The best example I can think of for this comes not in BLACK ATHENA itself but a side project, the book CADMEAN LETTERS, which investigates the origins of the Greek alphabet (and writing systems in the Mediterranean in general). Conventional wisdom held that the Greek alphabet dates from the 8th century BC (a century or more after Homer's time) or perhaps even later, and that other writing systems found in the western Mediterranean (e.g. Italy, Iberia) were later still. Bernal suggests that the date was sometime in the 14th or more probably 16th century BC and that the Iberian and Italian scripts derive not from Greek but from this early form of Phoenician. His argument bogs down in excruciating detail and sometimes impenetrable jargon ("there is no difficulty in a voiceless velar affricate-lateral simply delateralizing"), but his critics' response is telling: they indignantly denounce his 16th century BC date and adopt an 11th century BC date instead.
In the end, I'm sorry that Bernal got sidetracked in the linguistics (the least interesting part of his argument) and never wrote out in full his ideas about ways he thought Egyptian gods and mystery cults influenced Greek beliefs and practices: he discusses this briefly in the Introduction to his first volume but got diverted and never returned to fulfill his promise to devote a whole volume to it (which wd have been called THE MYSTERY OF THE SPHINX). Alas.
So, 'rest in peace' seems a little inappropriate to this prickly scholar, but I hope he got a certain satisfaction, in the end, from having weathered the storm. I suspect half his ideas will be taught as conventional wisdom in twenty years' time (probably without any reference to him), which I suspect wd have amused him no end. For my own part, I learned a lot reading him ( e.g., that Hebrew is a Canaanite language, and belongs to the same family tree as Egyptian and Ethiopian, or that Hebrew and Phoenician were mutually intelligible dialects of the same language) and I'm glad I discovered his books (through my friend Taum, who bought the first one and whose copy I inherited). But I'm still sorry we won't ever have that book about Egyptian myth and its dissemination.
--John R.
just finished: CADMEAN LETTERS (second reading)

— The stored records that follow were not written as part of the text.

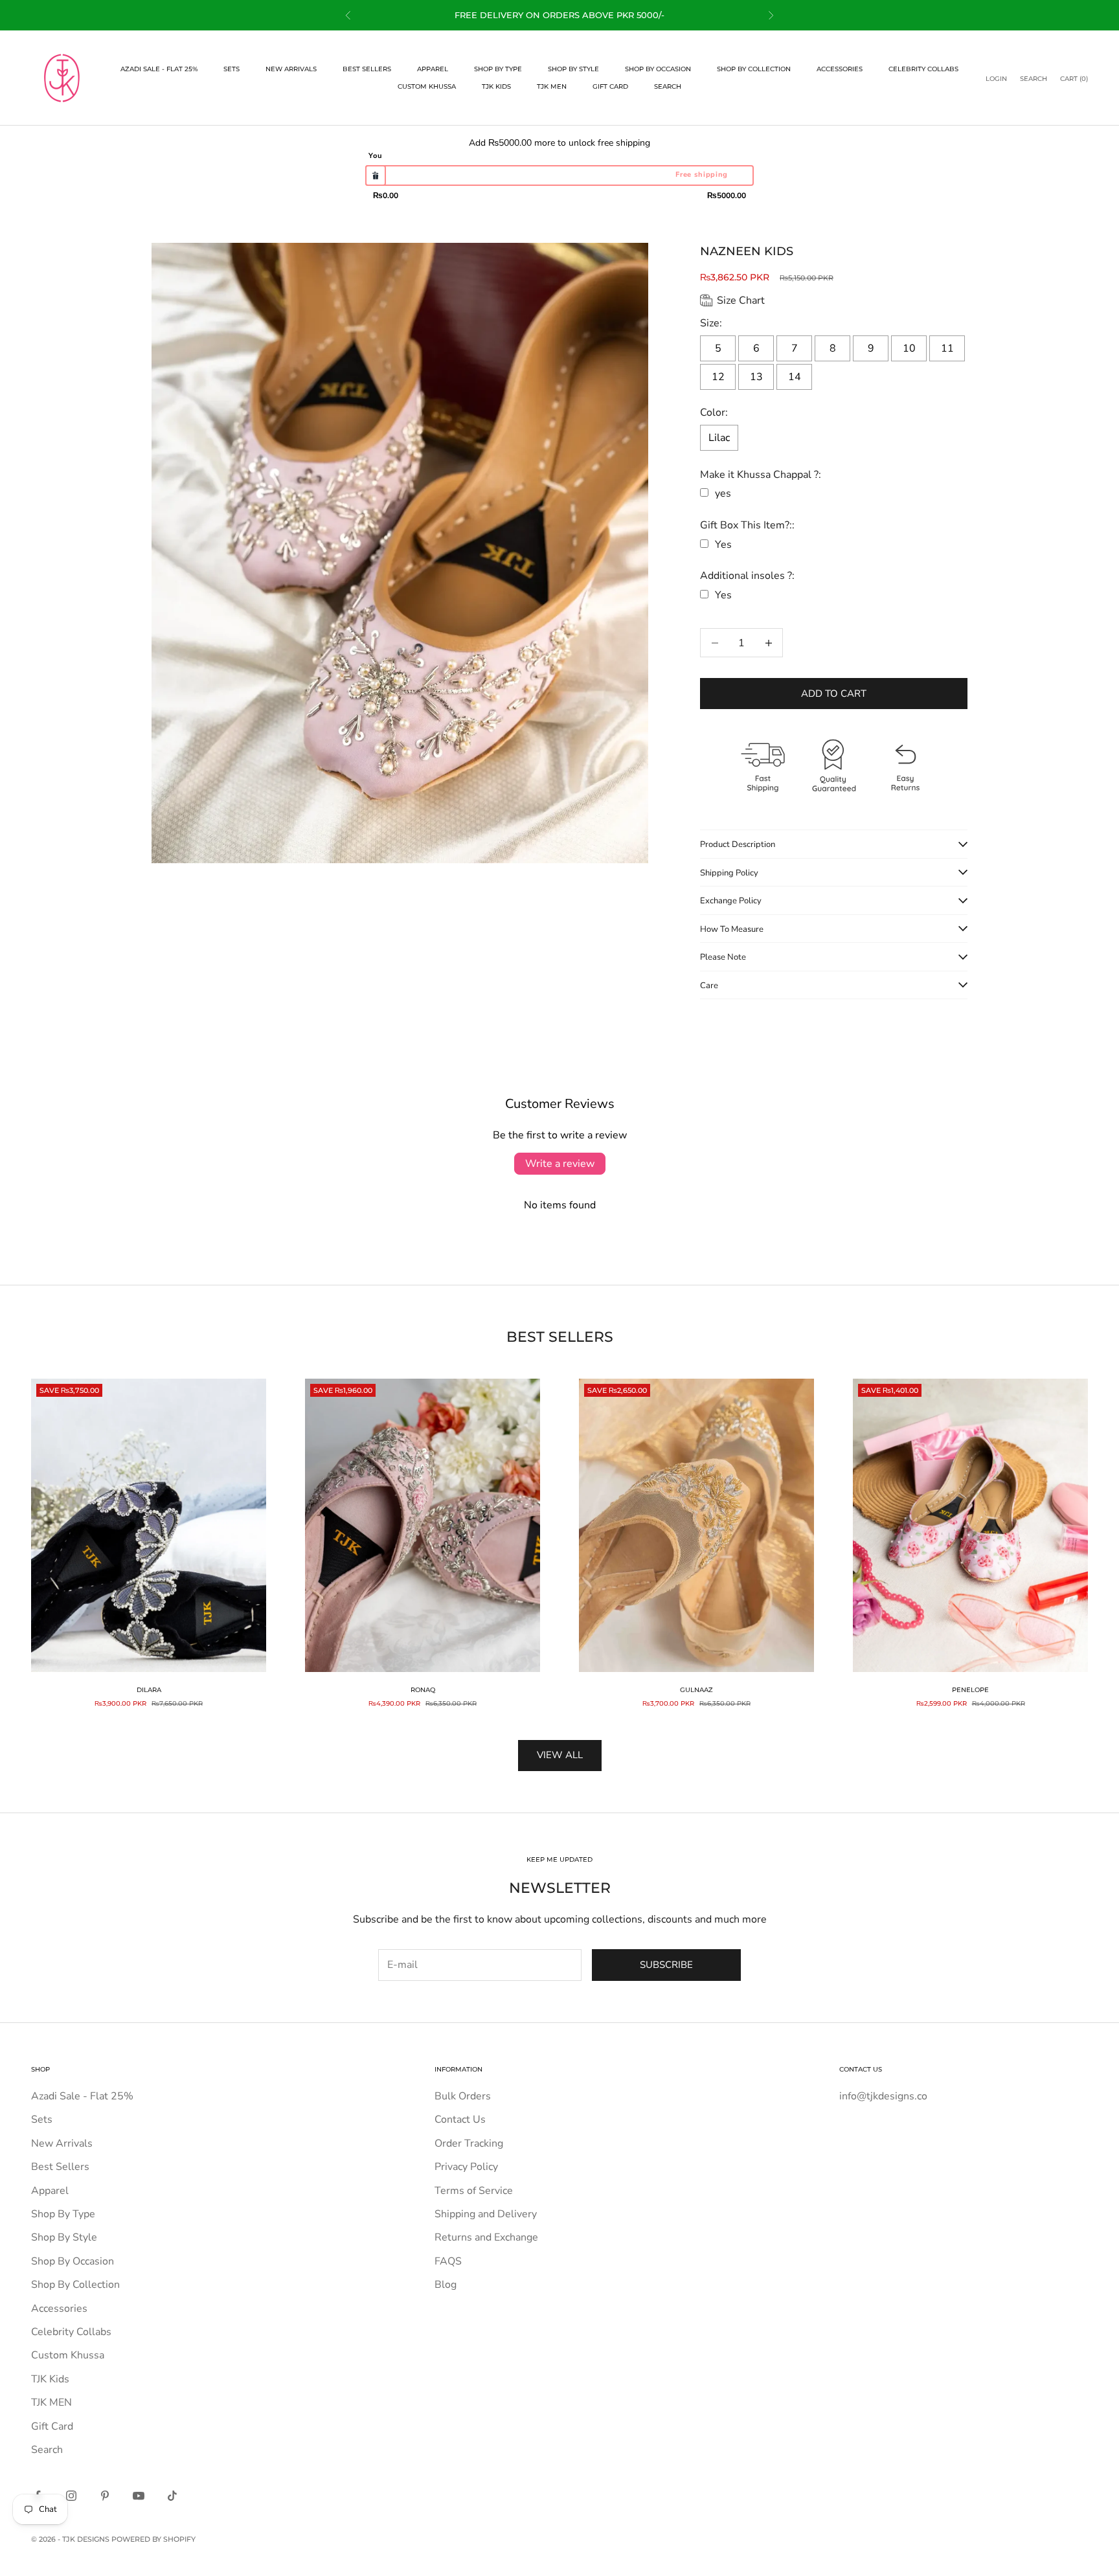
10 (909, 348)
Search (667, 86)
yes (723, 493)
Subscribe (666, 1964)
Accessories (840, 69)
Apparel (432, 69)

audiobook: MOCKINGJAY (second time through)
*thanks Charles!
**it's now generally accepted that birds are not just direct descendents of dinosaurs but actual living dinosaurs themselves.
***similarly, English is a Germanic language but has borrowed so heavily from Latin and especially French that Germanic words actually make up less than half of our vocabulary.
****BLACK ATHENA eventually ran to three volumes, some two thousand pages in all, but Bernal's entire argument can be found just by reading the seventy page Introduction to the first volume, which summarizes the whole.
I had the opportunity to meet Prof. Bernal back when I was an undergraduate; not only was he brilliant but he was also a very nice man.